第三章 身份拆穿

既來之則安之。

雲霜執起毛筆在明月新拿來的紙張上寫寫畫畫,看著鐵筆銀鉤,帶著及其濃重的肅殺和……極其詭異的平靜。

雲霜笑。

隨手將墨跡已幹的紙張扔進房間的火盆,看著火苗一點一點的竄上火焰,一點一點燃盡火盆中的紙張。

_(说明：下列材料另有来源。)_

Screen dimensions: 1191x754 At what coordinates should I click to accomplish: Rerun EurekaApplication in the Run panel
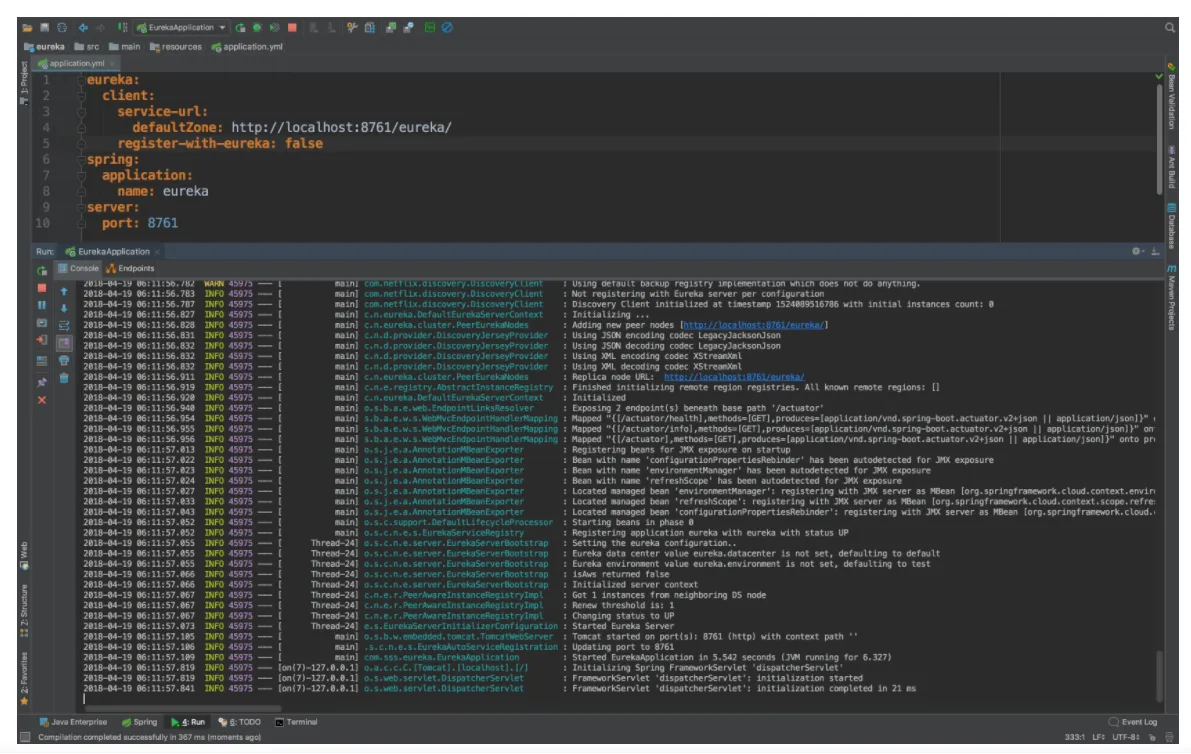tap(42, 269)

雲霜抬起頭來,帶著淡淡的笑意,看著窗戶外邊已經出了花苞的桃花,笑的如沐春風。

火盆裏燒紅的炭,染紅了雲霜如玉的臉龐,雲霜轉頭看了一眼已經化為灰燼的字跡,微微皺了皺眉。

漫步走到窗前站定,直到明月推門進來。

“少爺,老爺讓您到正屋一趟。”

明月福了福身,朝著雲霜行禮道。

“好,有說什麽事嗎?”雲霜微微蹙眉。

“不曾。”明月低著頭,道。

雲霜點了點頭,朝著外邊走去,路徑明月的時候扭頭看了看,道:“明月啊……”

“少爺!”

“等我回來,有些事請……”

雲霜頓了頓,停下了話語,朝著明月,牽起了一抹笑容。

雲霜深深的看了一眼明月,走出了房門。

“關門!”雲霜在外邊囑咐道。

“是。”明月顫抖的身體聽到房外的一問一答,閉了閉眼,癱倒在雲霜的房間內。

雲霜穿過小院花徑來到正堂,看著自家父親的正妻徐氏和一房子千嬌百媚的小妾。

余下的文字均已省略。